What you have to do: Leave out the pictures and retype exactly the lines from the one with "Open the File menu" through the end of the records.

Recorded data:
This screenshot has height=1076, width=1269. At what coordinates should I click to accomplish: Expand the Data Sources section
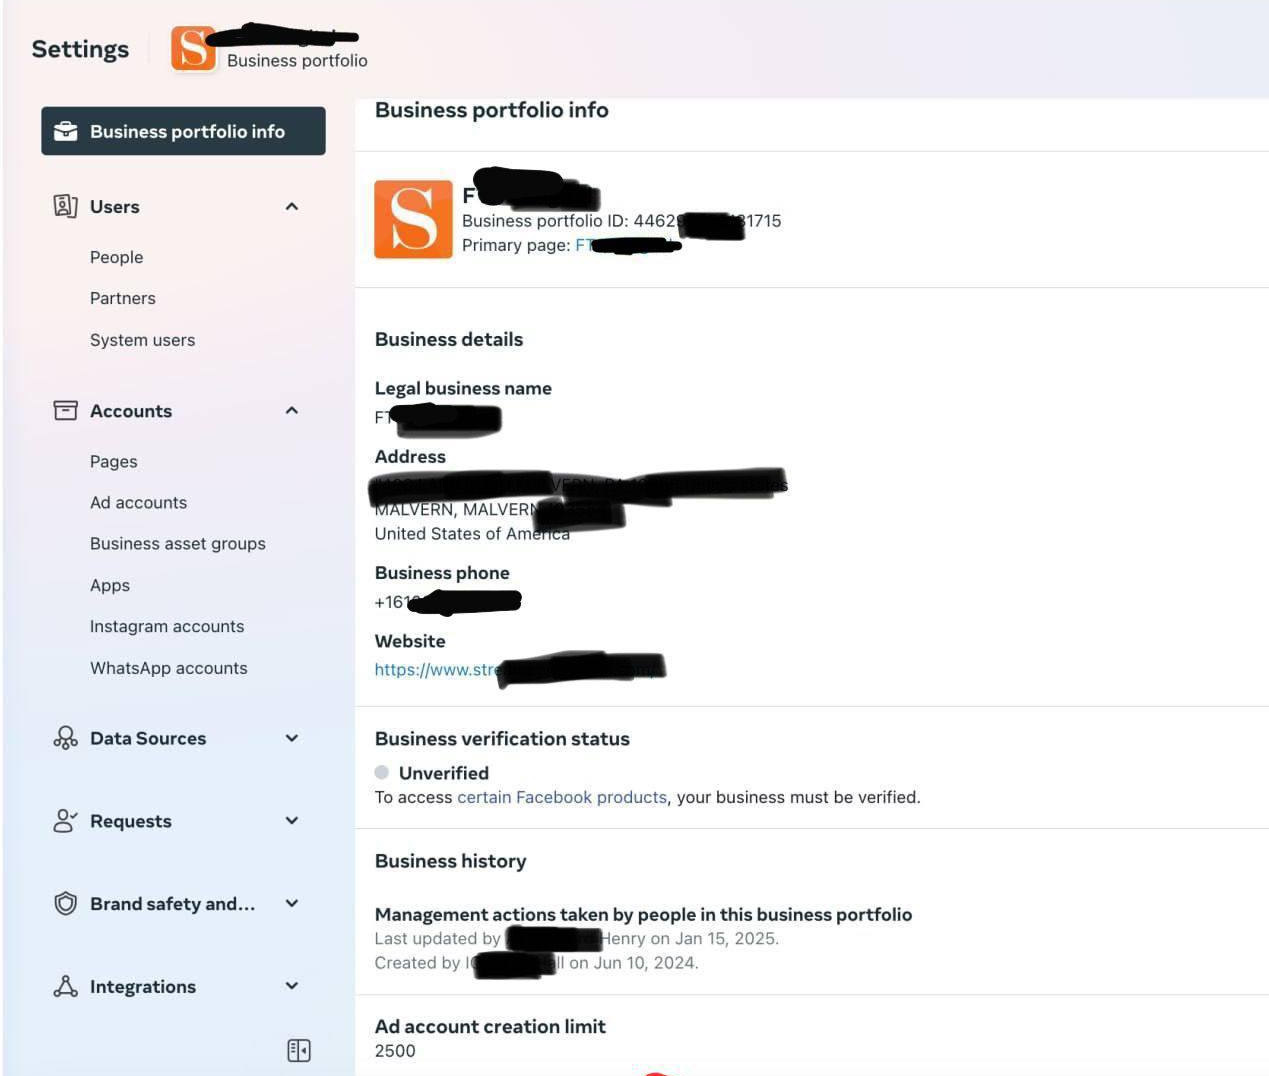point(292,738)
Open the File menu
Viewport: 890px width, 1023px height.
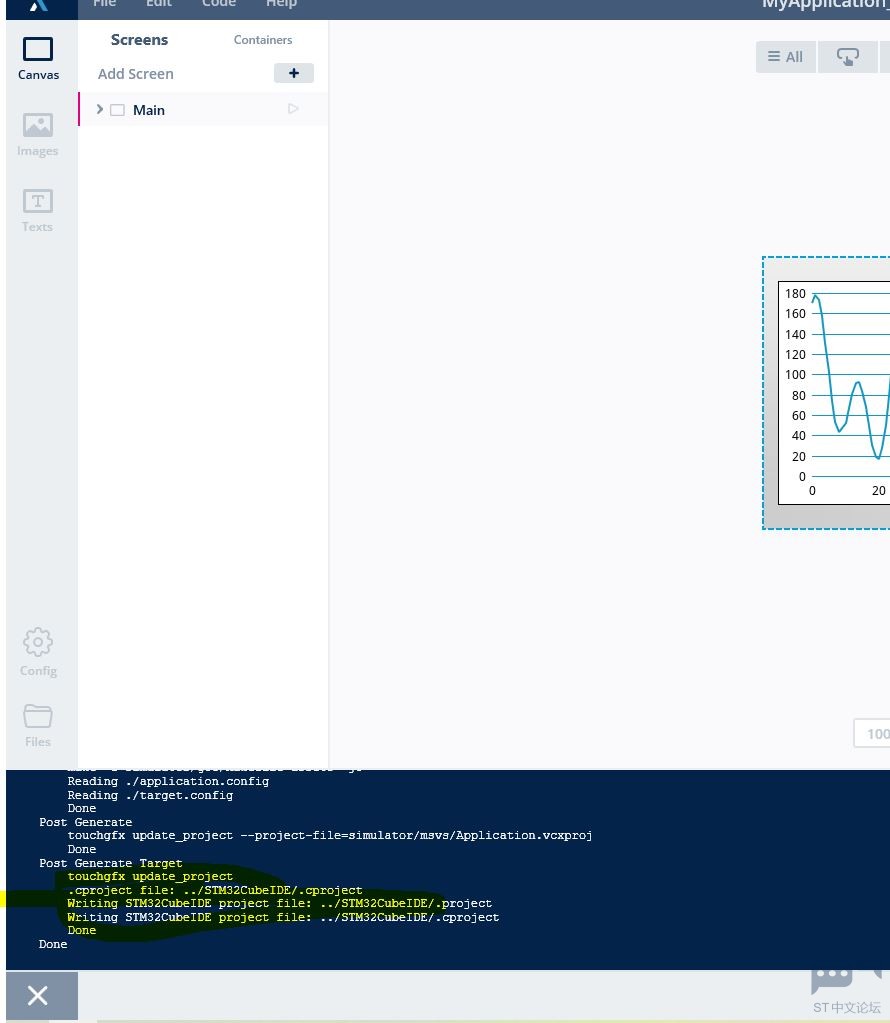(104, 4)
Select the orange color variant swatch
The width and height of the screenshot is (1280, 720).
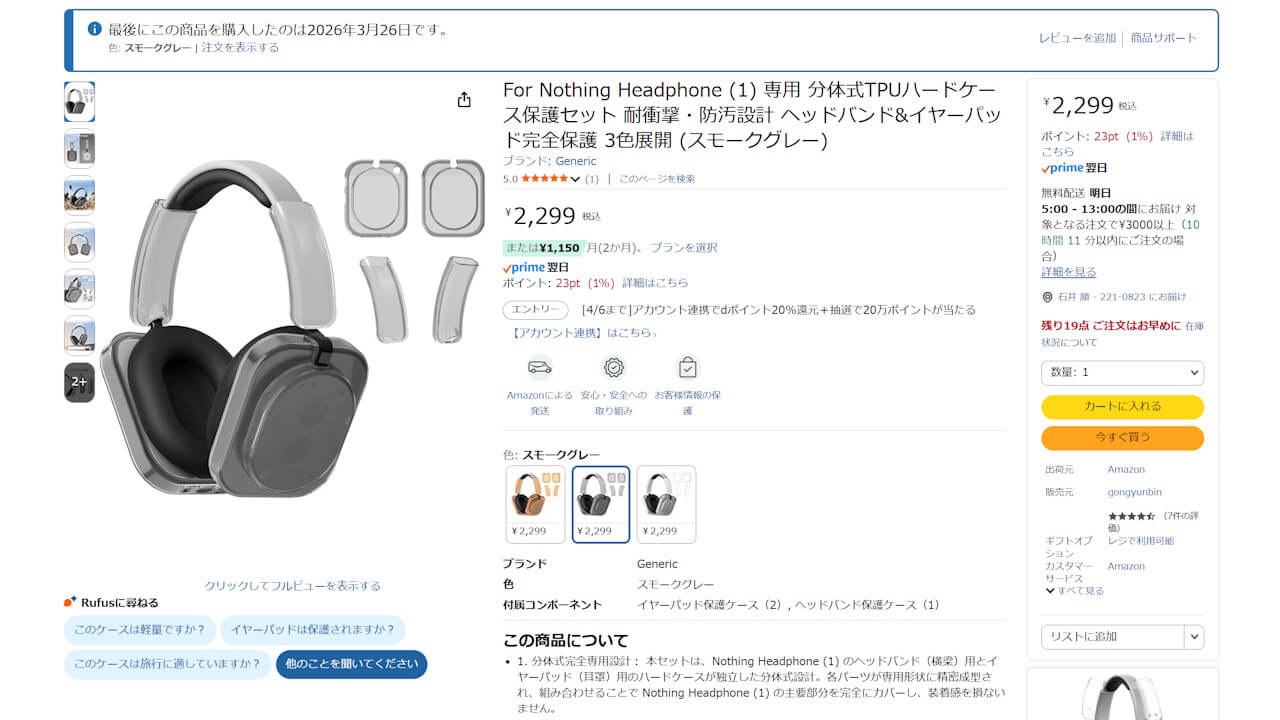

Exercise output:
Open the File menu
Viewport: 890px width, 1023px height.
(104, 4)
Select the orange color variant swatch
The width and height of the screenshot is (1280, 720).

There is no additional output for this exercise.